3 of Michael's comments in this thread · View thread on Reddit ↗

u/sheriffderek wrote (the comment Michael replied to):

I think the key is to (just like programming) - clearly understand the situation, goal, and somehow learn enough about the tools to be able to use them - and do the work to get there. The problem is that most people aren’t doing any of those things: so, they choose to agree with

u/michaelnovati replied ·
I heard there will be an increase in need for Dentists in the next few years - AI resistant job. I'm an engineer but I want to become a dentist - can you give me a 12 week course so I can become a dentist. HECK NO! So why do people think they can become an engineer - a PROFESSIONAL JOB requiring a lot of training - in 12 weeks. It's not possible and all of the 'success cases' have caveats and nuances and edge cases and lying on your resume. There a lot of tech jobs you CAN do in 13 weeks, just like maybe you can be a Dental Assistant who takes moulds of people's mouths in 13 weeks, but you can't become a "Dentist".

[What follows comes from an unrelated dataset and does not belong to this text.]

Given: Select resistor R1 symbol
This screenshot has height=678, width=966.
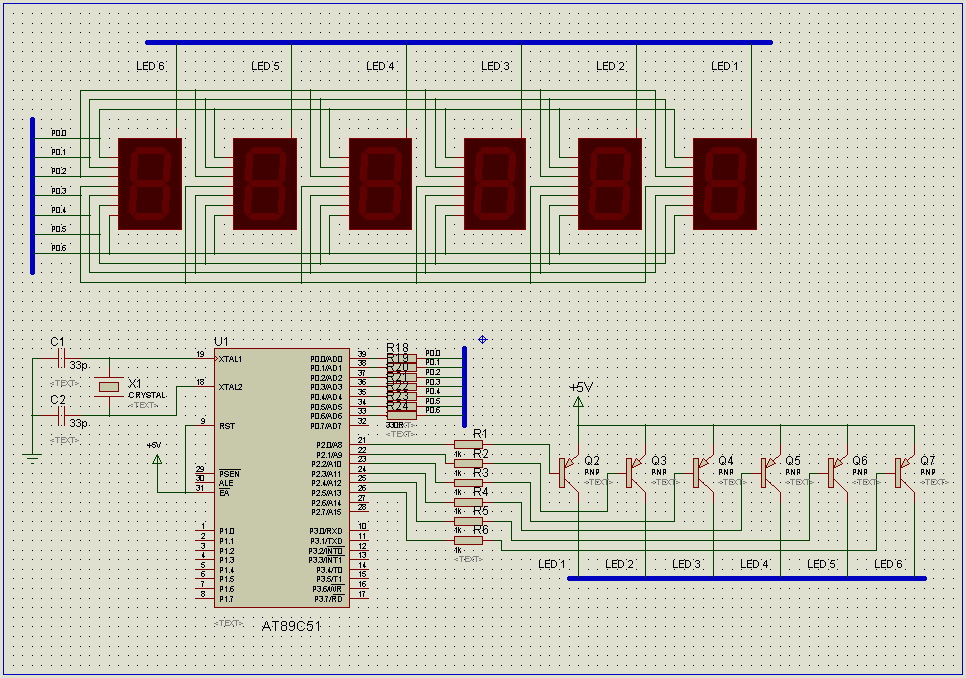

u/peppiminti wrote (the comment Michael replied to):

This is a terrible take Michael and you know it lol. Someone can definitely ramp up to become an SWE way faster than a Dentist. 12 weeks is obviously too short, but 2-3 years is definitely possible. People in my bootcamp all coded \~1 - 1.5yrs before bootcamp, \~3 months during

u/michaelnovati replied ·
My commentary is generally at the macro level and on an individual basis there are exceptions. For the 100K plus people who have done SWE bootcamps over 10 years I would guess than a quarter are still SWEs to this day. Half of them probably never got a SWE job to begin with and then many people pivoted out to like TPM or data engineer etc... If you spray a hose at a hole in the wall, some water gets through but most doesn't. This is like spraying a hose at a hole then for water getting through travelling another foot and getting through a slightly larger hole. Someone watching this zoomed out would see someone spraying a wall and the water bouncing off. In all fairness people getting any job in tech might be a step up form the previous job but it's like a Dentist bootcamp where many people get jobs in the dental field but they paid $22.5K to become a Dentist.
u/michaelnovati replied · · edited ★ FEATURED
How many people in your cohort got jobs and in what timeframe? Second, does your resume and LinkedIn reflect that you have no experience? Third, it's important to hear from you in 1-2 years because a lot of bootcamp grads are having a hard time keeping jobs right now. It's great you got a job but you are making it sound like everyone gets jobs and the entire data backed argument right now is that like half as many people are getting jobs as in the past and it's taking like twice as long to get to the same placement rate. You would be an idiot not to question going to a bootcamp right now with data like that. And this is data from Codesmith, one of the top bootcamps. Staff members have been abandoning ship for 2 years now and almost no one is left. As of last week almost the whole full time company has turned over in the past year so any experience prior to that would be completely different. I also have a personal beef, but I have high integrity and am looking at this rationally. If you can't look at it rationally and want to choose a bootcamp based on anecdotal stories of a few people getting packed and telling you you can do it then you shouldn't be an engineer because you can't think critically and are being emotionally manipulated.